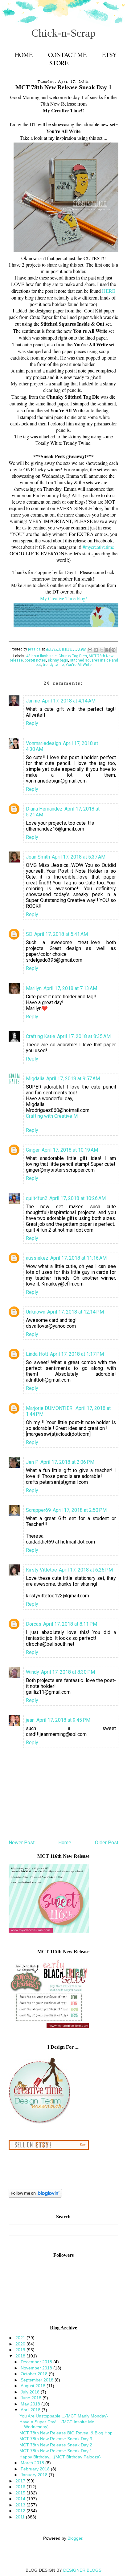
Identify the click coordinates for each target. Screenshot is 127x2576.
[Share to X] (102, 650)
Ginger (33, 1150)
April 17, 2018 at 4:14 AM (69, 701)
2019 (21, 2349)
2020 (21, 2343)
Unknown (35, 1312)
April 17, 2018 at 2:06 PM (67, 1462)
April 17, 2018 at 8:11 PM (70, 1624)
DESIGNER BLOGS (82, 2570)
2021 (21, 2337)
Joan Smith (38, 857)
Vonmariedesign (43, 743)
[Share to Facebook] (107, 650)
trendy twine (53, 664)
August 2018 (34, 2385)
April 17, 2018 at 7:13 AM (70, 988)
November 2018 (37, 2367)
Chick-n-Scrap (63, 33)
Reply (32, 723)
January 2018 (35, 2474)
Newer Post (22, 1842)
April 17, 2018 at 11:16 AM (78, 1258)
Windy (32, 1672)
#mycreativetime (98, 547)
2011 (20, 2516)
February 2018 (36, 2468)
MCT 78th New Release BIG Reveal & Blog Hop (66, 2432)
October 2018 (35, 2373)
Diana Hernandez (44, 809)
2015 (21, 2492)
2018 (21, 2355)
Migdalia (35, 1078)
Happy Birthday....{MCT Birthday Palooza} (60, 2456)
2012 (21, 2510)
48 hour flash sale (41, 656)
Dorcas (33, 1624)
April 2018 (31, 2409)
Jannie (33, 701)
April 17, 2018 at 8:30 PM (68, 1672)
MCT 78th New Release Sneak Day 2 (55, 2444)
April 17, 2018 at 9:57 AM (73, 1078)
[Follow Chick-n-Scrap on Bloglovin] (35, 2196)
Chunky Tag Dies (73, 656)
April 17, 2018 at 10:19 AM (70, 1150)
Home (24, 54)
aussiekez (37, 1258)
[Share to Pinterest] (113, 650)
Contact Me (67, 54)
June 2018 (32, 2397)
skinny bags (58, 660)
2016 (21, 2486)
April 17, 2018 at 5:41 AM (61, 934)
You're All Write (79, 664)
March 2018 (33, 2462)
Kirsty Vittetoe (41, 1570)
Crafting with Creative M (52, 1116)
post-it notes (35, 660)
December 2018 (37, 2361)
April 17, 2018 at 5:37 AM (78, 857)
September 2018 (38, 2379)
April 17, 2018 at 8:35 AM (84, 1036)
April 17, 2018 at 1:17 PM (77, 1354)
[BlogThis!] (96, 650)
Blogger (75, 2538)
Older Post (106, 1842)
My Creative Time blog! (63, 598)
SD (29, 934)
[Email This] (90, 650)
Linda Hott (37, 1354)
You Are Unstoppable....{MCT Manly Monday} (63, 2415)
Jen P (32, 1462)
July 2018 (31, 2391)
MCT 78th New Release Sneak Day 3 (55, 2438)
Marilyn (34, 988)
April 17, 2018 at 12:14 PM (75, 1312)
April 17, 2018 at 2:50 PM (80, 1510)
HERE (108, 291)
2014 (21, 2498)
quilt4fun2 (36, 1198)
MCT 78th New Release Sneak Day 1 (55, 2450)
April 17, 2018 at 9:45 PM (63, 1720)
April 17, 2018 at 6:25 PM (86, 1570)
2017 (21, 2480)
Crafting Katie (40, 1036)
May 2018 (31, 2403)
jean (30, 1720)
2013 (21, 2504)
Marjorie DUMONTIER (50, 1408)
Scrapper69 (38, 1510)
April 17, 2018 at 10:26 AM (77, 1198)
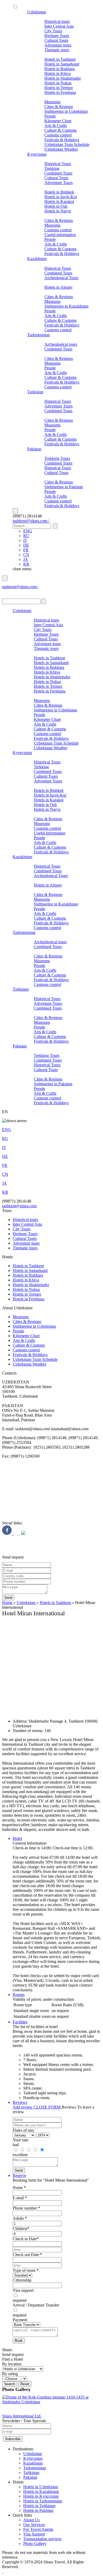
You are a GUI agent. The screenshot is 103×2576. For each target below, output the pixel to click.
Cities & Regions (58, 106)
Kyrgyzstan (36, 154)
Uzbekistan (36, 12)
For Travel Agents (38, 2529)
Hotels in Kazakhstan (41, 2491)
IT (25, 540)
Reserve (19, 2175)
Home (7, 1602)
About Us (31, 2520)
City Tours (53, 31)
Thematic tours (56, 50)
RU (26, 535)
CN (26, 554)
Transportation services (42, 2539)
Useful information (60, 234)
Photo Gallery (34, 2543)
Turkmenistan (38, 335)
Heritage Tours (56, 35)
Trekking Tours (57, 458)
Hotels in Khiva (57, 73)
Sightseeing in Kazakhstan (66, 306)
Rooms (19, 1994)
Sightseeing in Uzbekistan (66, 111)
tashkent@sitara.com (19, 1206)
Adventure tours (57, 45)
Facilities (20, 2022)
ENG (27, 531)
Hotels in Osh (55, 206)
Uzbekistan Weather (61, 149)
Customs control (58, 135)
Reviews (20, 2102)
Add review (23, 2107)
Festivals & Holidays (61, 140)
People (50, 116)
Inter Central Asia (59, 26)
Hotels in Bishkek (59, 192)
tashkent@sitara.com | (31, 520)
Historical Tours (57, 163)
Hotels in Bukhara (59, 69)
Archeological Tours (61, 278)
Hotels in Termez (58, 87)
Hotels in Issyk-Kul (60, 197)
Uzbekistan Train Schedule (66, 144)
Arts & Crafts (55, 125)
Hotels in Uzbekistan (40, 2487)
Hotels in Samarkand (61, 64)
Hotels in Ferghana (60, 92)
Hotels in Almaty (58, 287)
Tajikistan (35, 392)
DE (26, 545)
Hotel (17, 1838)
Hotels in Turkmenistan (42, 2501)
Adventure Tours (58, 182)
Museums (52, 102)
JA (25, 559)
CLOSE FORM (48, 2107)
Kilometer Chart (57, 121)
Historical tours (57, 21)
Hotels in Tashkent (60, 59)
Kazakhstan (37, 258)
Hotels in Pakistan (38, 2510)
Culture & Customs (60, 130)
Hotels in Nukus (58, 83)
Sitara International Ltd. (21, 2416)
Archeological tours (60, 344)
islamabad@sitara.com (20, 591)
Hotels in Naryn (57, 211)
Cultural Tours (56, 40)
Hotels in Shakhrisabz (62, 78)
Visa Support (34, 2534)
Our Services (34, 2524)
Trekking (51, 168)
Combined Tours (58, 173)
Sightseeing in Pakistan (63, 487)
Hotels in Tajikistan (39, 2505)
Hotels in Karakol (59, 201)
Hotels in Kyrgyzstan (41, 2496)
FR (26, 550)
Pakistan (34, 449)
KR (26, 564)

# # # # #

Output the listing above in full and exactly, with pictures excluded.

Identify the click coordinates for each target. Screenshot is 127x2576.
[Share to X] (102, 650)
Ginger (33, 1150)
April 17, 2018 at 4:14 AM (69, 701)
2019 (21, 2349)
2020 (21, 2343)
Unknown (35, 1312)
April 17, 2018 at 2:06 PM (67, 1462)
April 17, 2018 at 8:11 PM (70, 1624)
DESIGNER BLOGS (82, 2570)
2021 (21, 2337)
Joan Smith (38, 857)
Vonmariedesign (43, 743)
[Share to Facebook] (107, 650)
trendy twine (53, 664)
August 2018 (34, 2385)
April 17, 2018 at 7:13 AM (70, 988)
November 2018 (37, 2367)
Chick-n-Scrap (63, 33)
Reply (32, 723)
January 2018 (35, 2474)
Newer Post (22, 1842)
April 17, 2018 at 11:16 AM (78, 1258)
Windy (32, 1672)
#mycreativetime (98, 547)
2011 (20, 2516)
February 2018 (36, 2468)
MCT 78th New Release BIG Reveal & Blog Hop (66, 2432)
October 2018 (35, 2373)
Diana Hernandez (44, 809)
2015 (21, 2492)
2018 (21, 2355)
Migdalia (35, 1078)
Happy Birthday....{MCT Birthday Palooza} (60, 2456)
2012 (21, 2510)
48 hour flash sale (41, 656)
Dorcas (33, 1624)
April 2018 (31, 2409)
Jannie (33, 701)
April 17, 2018 at 8:30 PM (68, 1672)
MCT 78th New Release Sneak Day 2 (55, 2444)
April 17, 2018 at 9:57 AM (73, 1078)
[Follow Chick-n-Scrap on Bloglovin] (35, 2196)
Chunky Tag Dies (73, 656)
April 17, 2018 at 10:19 AM (70, 1150)
Home (24, 54)
aussiekez (37, 1258)
[Share to Pinterest] (113, 650)
Contact Me (67, 54)
June 2018 (32, 2397)
skinny bags (58, 660)
2016 (21, 2486)
April 17, 2018 at 5:41 AM (61, 934)
You're All Write (79, 664)
March 2018 (33, 2462)
Kirsty Vittetoe (41, 1570)
Crafting with Creative M (52, 1116)
post-it notes (35, 660)
December 2018 (37, 2361)
April 17, 2018 at 5:37 AM (78, 857)
September 2018 (38, 2379)
April 17, 2018 at 8:35 AM (84, 1036)
April 17, 2018 at 1:17 PM (77, 1354)
[BlogThis!] (96, 650)
Blogger (75, 2538)
Older Post (106, 1842)
My Creative Time blog! (63, 598)
SD (29, 934)
[Email This] (90, 650)
Linda Hott (37, 1354)
You Are Unstoppable....{MCT Manly Monday} (63, 2415)
Jen P (32, 1462)
July 2018 (31, 2391)
MCT 78th New Release Sneak Day 3 (55, 2438)
Marilyn (34, 988)
April 17, 2018 at 12:14 PM (75, 1312)
April 17, 2018 at 2:50 PM (80, 1510)
HERE (108, 291)
2014 (21, 2498)
quilt4fun2 (36, 1198)
MCT 78th New Release Sneak Day 1 (55, 2450)
April 17, 2018 at 9:45 PM (63, 1720)
April 17, 2018 at 6:25 PM (86, 1570)
2017 (21, 2480)
Crafting Katie (40, 1036)
May 2018 (31, 2403)
jean (30, 1720)
2013 (21, 2504)
Marjorie DUMONTIER (50, 1408)
Scrapper69 (38, 1510)
April 17, 2018 at 10:26 AM (77, 1198)
You are a GUI agent. The screenshot is 103×2576. For each target below, output the pixel to click.
Cities & Regions (58, 106)
Kyrgyzstan (36, 154)
Uzbekistan (36, 12)
For Travel Agents (38, 2529)
Hotels in Kazakhstan (41, 2491)
IT (25, 540)
Reserve (19, 2175)
Home (7, 1602)
About Us (31, 2520)
City Tours (53, 31)
Thematic tours (56, 50)
RU (26, 535)
CN (26, 554)
Transportation services (42, 2539)
Useful information (60, 234)
Photo Gallery (34, 2543)
Turkmenistan (38, 335)
Heritage Tours (56, 35)
Trekking Tours (57, 458)
Hotels in Khiva (57, 73)
Sightseeing in Kazakhstan (66, 306)
Rooms (19, 1994)
Sightseeing in Uzbekistan (66, 111)
tashkent@sitara.com (19, 1206)
Adventure tours (57, 45)
Facilities (20, 2022)
ENG (27, 531)
Hotels in Osh (55, 206)
Uzbekistan Weather (61, 149)
Customs control (58, 135)
Reviews (20, 2102)
Add review (23, 2107)
Festivals & Holidays (61, 140)
People (50, 116)
Inter Central Asia (59, 26)
Hotels in Bishkek (59, 192)
tashkent@sitara.com | (31, 520)
Historical Tours (57, 163)
Hotels in Bukhara (59, 69)
Archeological Tours (61, 278)
Hotels in Termez (58, 87)
Hotels in Issyk-Kul (60, 197)
Uzbekistan Train Schedule (66, 144)
Arts & Crafts (55, 125)
Hotels in Uzbekistan (40, 2487)
Hotels in Samarkand (61, 64)
Hotels in Ferghana (60, 92)
Hotels in Almaty (58, 287)
Tajikistan (35, 392)
DE (26, 545)
Hotel (17, 1838)
Hotels in Turkmenistan (42, 2501)
Adventure Tours (58, 182)
Museums (52, 102)
JA (25, 559)
CLOSE FORM (48, 2107)
Kilometer Chart (57, 121)
Historical tours (57, 21)
Hotels in Tashkent (60, 59)
Kazakhstan (37, 258)
Hotels in Pakistan (38, 2510)
Culture & Customs (60, 130)
Hotels in Nukus (58, 83)
Sitara International Ltd. (21, 2416)
Archeological tours (60, 344)
islamabad@sitara.com (20, 591)
Hotels in Naryn (57, 211)
Cultural Tours (56, 40)
Hotels in Shakhrisabz (62, 78)
Visa Support (34, 2534)
Our Services (34, 2524)
Trekking (51, 168)
Combined Tours (58, 173)
Sightseeing in Pakistan (63, 487)
Hotels in Tajikistan (39, 2505)
Hotels in Karakol (59, 201)
Hotels in Kyrgyzstan (41, 2496)
FR (26, 550)
Pakistan (34, 449)
KR (26, 564)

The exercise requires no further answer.